Note: Recursive solution is trivial, could you do it iteratively?
Solution:
All traversal problems:
I will present total 3 solutions.
1st, the trivial one: recursive solution
public List<Integer> inorderTraversal(TreeNode root) {
List<Integer> res= new ArrayList<Integer>();
inorderHelper(root,res);
return res;
}
public void inorderHelper(TreeNode root, List<Integer> res){
if(root==null) return;
inorderHelper(root.left,res);
res.add(root.val);
inorderHelper(root.right,res);
}
2nd, Iteration with extra space
Use a stack to record the preceding parent node, so when we finish the left node, and we can find its parent node/ preceding node.

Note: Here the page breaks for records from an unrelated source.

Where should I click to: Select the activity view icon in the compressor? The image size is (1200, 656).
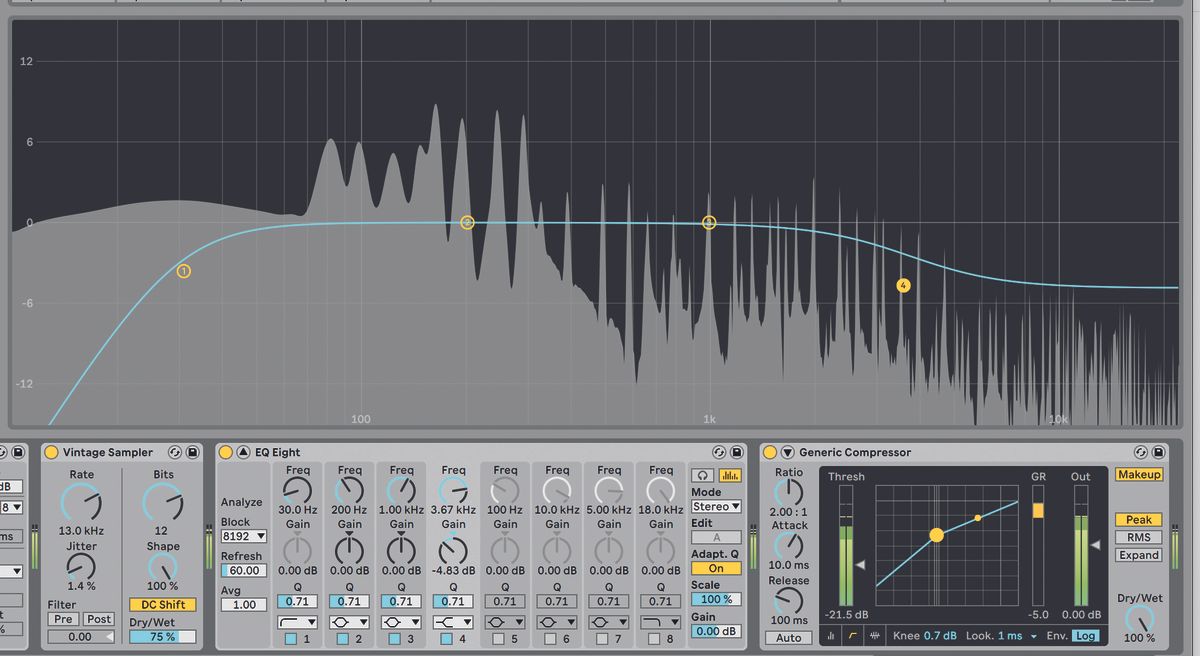831,634
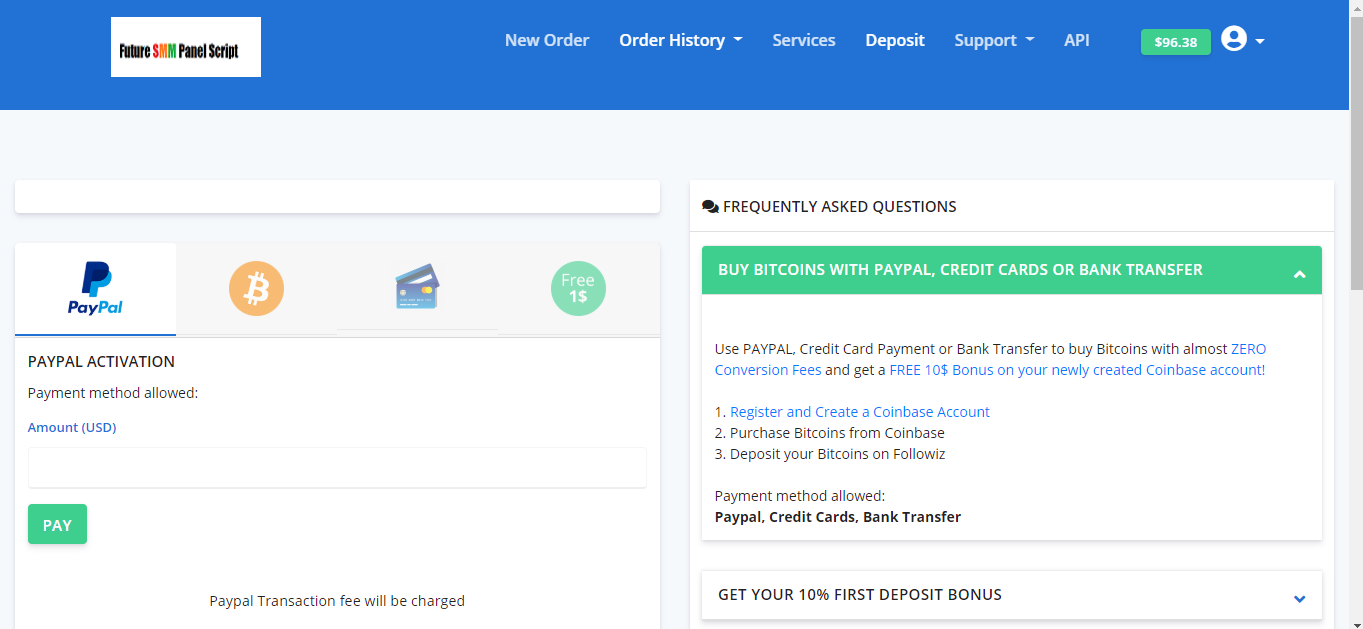Screen dimensions: 1363x629
Task: Expand the GET YOUR 10% FIRST DEPOSIT BONUS section
Action: tap(1010, 595)
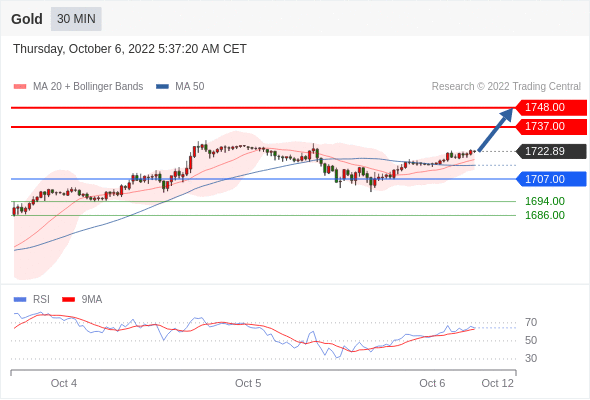590x400 pixels.
Task: Click the 1748.00 resistance price tag
Action: [x=551, y=108]
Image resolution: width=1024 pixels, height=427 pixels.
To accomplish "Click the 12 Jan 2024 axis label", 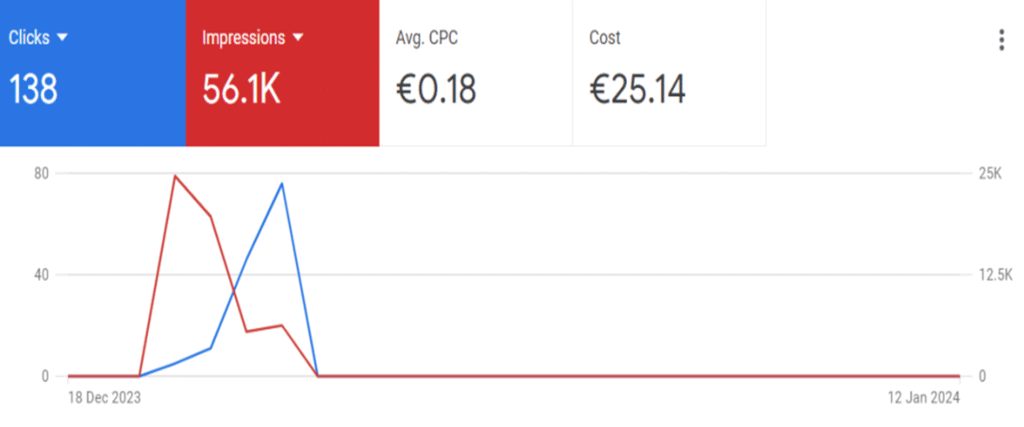I will (923, 398).
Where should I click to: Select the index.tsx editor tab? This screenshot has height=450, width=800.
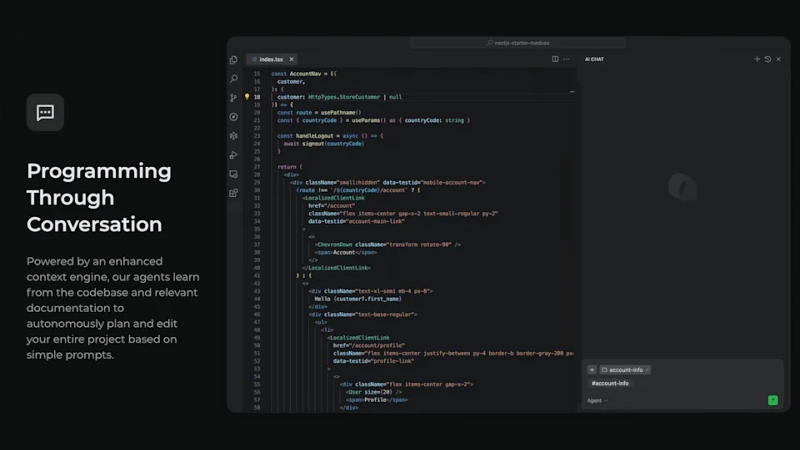270,59
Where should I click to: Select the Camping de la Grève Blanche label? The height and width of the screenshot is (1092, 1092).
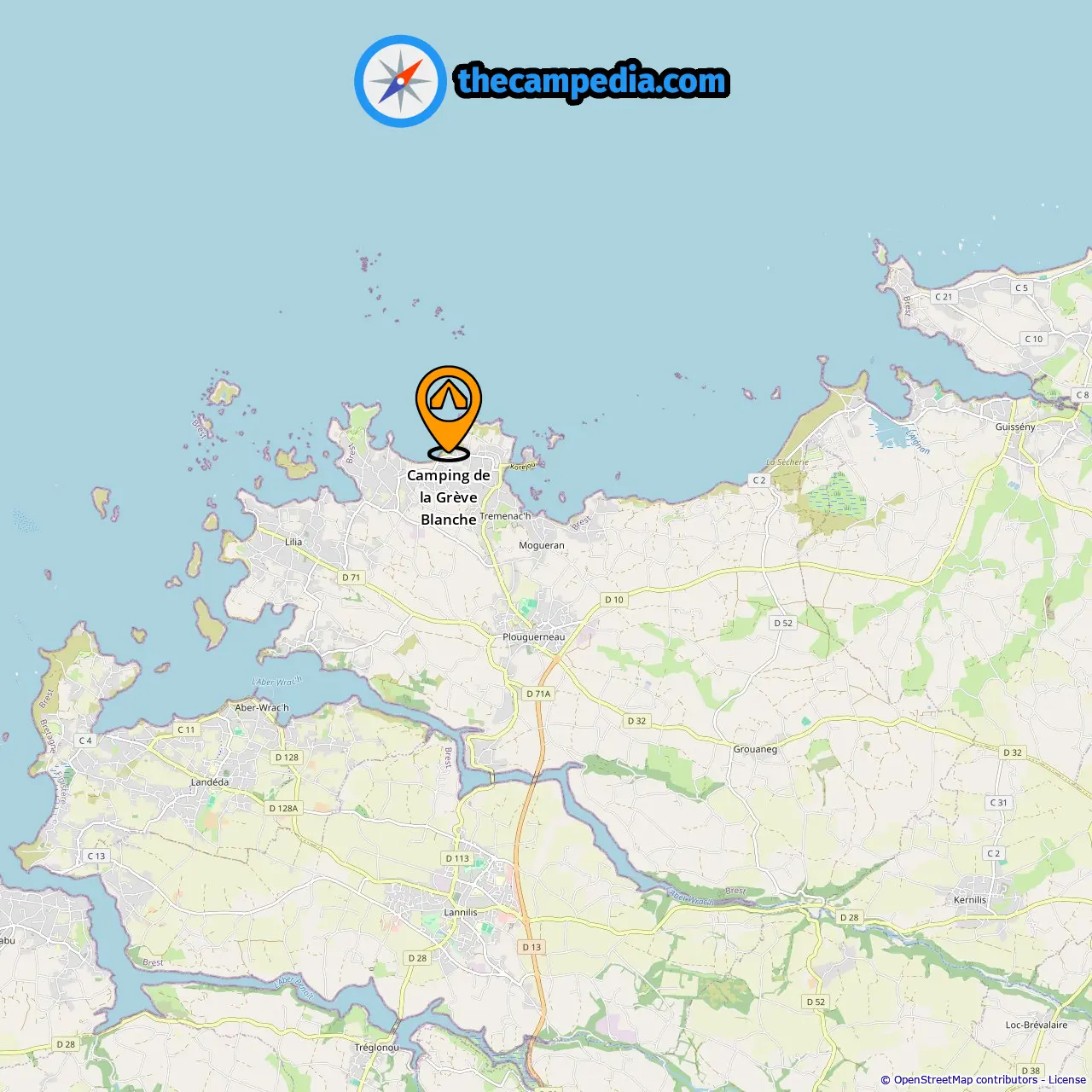[449, 497]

public List<Integer> inorderTraversal(TreeNode root) {
List<Integer> res=new ArrayList<Integer>();
if(root==null) return res;
Stack<TreeNode> st=new Stack<TreeNode>();
TreeNode cur=root;
while(!st.isEmpty() || cur!=null){
if(cur!=null){
st.push(cur);
cur=cur.left;
}
else{
cur=st.pop();
res.add(cur.val);
cur=cur.right;
}
}
return res;
}
3rd, Iteration with no extra space: Morris in order transverse using threading
See these two wiki pages for more information: Morris in order traversal using threading ;
Threaded binary tree.
Basic idea is to thread the binary tree by creating the links to the in-order predecessor.
After the thread is created, we can do the in-order traversal and also revert the change to original tree during the traversal.
Basic steps:
if the cur.left==null, add cur.val into result list, set cur=cur.right
If the cur.left!=null, find the right-most child of cur.left,
if cur.left.rightmost.right==null, which means, the current node and cur.left has not been visited, and the rightmost node is the predecessor of cur node, set rightmost.right=cur and cur=cur.left
if cur.left.rightmost.right=cur, which means the current node has been visited, and cur.left has been processed, so output cur.val, restore the tree by set rightmost.right=null, and set cur=cur.right;
Notice that: each edge will be only visited at most twice, so the time complexity still O(2*E)=O(4*V)=O(V).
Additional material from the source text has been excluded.